I keep telling myself it’s nice someone has faith in me. At least that is how I am going to frame it: trust, faith. Now that I am sitting here again in front of a manuscript with blank spaces – return, return, return – marked with “coming here”, highlighted with an alarming yellow, feeling more than a little lost.
I remember trying to ride a ten-speed bicycle when I was a kid. The fear that ran through me every time I paused and then tried to catch up, spinning the pedals uselessly until the chain finally “caught” and then suddenly pulled again. When I hear the phrase “spinning out of control” this is actually what I think of: pedaling desperately, ridiculously. All this effort, and what for?
I’m not a fan of bicycles. I once pulled the front breaks and toppled rump-over-head, catching my thighs under the handlebars and scraping them into a bruised mess. My physiotherapist mumbled something about crush syndrome, without knowing that I am not the kind of person you should be mumbling about deadly traumas in front of.
The metaphors just make life more stressful.
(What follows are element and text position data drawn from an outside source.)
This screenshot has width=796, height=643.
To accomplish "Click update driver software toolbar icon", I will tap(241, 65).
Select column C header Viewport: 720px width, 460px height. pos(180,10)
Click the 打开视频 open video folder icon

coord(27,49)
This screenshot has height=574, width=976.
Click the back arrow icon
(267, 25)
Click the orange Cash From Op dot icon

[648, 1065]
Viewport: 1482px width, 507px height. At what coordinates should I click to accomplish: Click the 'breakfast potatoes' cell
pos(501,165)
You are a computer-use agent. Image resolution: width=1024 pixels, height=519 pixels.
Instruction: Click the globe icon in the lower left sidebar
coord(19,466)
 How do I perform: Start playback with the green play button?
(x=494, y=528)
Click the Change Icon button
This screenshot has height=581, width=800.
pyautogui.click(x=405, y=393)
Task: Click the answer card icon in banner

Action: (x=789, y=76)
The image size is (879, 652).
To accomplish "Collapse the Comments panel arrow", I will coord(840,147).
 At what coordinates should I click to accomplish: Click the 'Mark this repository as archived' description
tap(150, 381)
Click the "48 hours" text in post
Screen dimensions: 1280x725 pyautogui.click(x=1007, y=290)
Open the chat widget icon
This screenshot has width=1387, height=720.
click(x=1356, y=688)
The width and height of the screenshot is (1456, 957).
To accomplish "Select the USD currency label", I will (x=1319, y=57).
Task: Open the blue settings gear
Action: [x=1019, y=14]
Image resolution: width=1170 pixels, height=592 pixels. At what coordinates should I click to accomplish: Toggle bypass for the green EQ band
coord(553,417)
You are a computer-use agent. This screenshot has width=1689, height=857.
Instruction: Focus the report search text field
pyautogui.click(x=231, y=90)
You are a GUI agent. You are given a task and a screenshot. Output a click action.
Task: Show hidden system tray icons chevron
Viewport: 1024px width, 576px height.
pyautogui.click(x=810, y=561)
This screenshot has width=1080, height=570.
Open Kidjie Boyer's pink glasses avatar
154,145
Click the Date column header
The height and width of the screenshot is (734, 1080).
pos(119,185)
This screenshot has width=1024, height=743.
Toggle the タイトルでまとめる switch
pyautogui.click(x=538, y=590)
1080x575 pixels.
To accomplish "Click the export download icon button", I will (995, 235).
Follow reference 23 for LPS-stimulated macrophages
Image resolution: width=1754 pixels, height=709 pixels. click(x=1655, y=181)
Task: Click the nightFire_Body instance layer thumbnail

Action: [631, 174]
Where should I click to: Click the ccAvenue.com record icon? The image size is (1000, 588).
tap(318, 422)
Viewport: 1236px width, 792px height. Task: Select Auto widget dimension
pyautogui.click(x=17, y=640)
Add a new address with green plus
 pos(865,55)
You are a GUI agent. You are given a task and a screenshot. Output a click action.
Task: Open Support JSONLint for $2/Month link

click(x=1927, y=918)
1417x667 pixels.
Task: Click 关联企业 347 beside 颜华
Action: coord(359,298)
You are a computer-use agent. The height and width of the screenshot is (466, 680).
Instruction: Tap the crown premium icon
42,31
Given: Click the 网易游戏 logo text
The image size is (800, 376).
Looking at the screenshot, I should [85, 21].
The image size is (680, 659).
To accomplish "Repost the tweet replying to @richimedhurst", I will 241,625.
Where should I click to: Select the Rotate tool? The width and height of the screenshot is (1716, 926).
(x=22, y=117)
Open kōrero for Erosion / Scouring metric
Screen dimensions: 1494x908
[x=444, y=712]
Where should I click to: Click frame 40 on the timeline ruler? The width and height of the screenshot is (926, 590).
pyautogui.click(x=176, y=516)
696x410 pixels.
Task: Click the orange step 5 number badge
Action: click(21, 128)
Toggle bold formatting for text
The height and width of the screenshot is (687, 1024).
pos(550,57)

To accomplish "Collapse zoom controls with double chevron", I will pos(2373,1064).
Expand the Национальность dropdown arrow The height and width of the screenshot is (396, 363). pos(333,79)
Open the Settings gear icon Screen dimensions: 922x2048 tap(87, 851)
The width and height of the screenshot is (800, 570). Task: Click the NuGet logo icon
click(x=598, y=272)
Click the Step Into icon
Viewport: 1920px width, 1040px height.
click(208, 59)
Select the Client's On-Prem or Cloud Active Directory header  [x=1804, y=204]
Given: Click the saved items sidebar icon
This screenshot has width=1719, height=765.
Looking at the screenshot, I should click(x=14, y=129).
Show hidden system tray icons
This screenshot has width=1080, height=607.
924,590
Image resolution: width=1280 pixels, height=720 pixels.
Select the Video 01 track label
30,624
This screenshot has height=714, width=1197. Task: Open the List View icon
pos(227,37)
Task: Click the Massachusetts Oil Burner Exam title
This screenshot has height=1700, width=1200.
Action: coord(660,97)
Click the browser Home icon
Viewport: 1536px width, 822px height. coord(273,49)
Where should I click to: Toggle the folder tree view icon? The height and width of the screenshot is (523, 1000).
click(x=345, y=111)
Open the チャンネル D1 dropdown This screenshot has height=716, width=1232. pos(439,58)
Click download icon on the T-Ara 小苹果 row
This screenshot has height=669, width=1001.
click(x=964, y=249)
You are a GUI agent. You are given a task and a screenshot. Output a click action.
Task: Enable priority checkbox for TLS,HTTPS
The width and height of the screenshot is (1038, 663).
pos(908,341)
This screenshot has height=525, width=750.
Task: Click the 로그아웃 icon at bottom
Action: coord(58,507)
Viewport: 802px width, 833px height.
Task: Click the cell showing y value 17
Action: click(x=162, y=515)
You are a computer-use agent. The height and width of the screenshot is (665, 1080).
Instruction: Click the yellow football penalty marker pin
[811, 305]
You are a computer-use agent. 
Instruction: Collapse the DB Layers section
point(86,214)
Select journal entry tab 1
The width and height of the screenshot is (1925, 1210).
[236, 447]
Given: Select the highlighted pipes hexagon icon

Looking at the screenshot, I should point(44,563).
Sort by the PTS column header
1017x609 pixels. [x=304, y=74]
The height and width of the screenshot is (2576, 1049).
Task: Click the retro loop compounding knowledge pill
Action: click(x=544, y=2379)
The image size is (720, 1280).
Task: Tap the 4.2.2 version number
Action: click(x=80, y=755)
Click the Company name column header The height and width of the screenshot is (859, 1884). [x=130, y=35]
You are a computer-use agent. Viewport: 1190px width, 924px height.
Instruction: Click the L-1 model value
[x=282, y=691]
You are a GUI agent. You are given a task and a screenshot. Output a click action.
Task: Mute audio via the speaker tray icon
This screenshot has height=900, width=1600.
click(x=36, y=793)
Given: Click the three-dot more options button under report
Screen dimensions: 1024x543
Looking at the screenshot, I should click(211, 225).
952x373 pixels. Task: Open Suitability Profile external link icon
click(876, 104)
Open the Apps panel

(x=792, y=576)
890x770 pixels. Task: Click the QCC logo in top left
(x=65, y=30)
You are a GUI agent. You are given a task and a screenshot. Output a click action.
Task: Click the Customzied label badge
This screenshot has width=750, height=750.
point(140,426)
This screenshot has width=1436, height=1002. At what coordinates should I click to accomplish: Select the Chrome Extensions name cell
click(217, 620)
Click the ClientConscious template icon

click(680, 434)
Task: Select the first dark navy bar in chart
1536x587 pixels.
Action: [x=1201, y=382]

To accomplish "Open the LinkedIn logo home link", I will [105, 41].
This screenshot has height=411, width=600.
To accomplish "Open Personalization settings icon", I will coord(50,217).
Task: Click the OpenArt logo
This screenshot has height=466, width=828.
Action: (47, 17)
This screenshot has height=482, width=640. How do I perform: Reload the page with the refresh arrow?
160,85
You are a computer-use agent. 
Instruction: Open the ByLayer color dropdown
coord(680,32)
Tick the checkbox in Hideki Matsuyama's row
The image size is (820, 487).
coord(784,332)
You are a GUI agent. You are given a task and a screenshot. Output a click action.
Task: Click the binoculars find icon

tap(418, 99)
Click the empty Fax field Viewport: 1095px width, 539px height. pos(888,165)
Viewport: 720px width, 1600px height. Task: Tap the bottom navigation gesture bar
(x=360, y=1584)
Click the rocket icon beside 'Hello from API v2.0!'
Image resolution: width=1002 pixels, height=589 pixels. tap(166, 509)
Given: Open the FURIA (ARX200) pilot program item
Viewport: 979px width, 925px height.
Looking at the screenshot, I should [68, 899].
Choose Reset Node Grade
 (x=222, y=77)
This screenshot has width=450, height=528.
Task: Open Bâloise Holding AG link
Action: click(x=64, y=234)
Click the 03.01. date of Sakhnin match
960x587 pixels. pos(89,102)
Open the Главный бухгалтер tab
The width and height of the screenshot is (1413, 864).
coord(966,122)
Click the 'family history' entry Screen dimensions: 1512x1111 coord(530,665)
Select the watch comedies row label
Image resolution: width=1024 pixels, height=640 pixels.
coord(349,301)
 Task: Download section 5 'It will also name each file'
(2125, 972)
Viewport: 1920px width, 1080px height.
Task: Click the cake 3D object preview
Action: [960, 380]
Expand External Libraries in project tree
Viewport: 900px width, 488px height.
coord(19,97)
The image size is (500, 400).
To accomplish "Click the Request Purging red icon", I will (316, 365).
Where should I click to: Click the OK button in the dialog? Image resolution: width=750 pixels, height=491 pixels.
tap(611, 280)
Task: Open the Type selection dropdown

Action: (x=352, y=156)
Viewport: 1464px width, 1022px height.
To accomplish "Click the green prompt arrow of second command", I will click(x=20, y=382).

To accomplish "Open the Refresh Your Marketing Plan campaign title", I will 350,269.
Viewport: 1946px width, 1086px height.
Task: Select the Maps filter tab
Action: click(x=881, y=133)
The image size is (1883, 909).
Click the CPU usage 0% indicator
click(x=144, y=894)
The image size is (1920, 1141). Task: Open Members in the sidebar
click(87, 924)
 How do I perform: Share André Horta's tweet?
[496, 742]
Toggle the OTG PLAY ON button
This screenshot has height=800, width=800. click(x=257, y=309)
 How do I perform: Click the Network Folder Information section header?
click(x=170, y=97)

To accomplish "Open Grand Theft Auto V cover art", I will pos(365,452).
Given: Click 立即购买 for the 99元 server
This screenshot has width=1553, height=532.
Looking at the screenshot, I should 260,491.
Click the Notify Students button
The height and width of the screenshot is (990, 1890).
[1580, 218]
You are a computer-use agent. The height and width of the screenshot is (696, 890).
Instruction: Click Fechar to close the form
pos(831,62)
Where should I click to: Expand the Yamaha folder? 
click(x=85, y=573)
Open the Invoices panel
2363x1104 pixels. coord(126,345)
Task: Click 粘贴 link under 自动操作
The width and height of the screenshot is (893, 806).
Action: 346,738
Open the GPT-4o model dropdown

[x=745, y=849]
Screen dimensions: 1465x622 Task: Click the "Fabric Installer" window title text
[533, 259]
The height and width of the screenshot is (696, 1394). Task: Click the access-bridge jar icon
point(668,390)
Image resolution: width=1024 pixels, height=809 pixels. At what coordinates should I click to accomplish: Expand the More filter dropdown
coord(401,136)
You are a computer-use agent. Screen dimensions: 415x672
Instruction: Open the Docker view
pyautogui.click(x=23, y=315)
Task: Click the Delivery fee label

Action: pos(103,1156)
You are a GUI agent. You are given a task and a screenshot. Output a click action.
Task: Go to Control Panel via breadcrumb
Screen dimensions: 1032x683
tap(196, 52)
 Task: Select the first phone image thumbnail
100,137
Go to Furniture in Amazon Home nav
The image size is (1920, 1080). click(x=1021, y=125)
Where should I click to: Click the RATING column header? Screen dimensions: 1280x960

A slight pinch in my chest becomes an entire corset. Python. Don’t you dare breath out because you won’t be able to breath in again.
But after a break, there is a catch – wait for it, stay balanced in the meantime – and then you can more forward again.
The common advice is to just keep the pen moving. Write: I don’t know what to write. I don’t know what to write. Until something catches from your subconscious and is pulled up to the page.
Until Gaia decides to speak for herself and deigns to let you hear it. I’m not sure who I need to have faith in. Me. Or her.

Someone suggested to me the mind is basically a “survival” machine. That’s first. All else, secondary. That’s its job. So yea, how oft when there’s just the right next new discomfort getting bigger I wonder if this is the one to be the last! Hardwired. Work/practice/appreciation, learning past those scary tales. But there is room to move (till there isn’t). There is faith, willingness, but it just ain’t “personal”, except for how it is.
And I know that thing about writing when you don’t wanna. But me, I think that applies to appreciation too. So so many small moments, that’s where I live.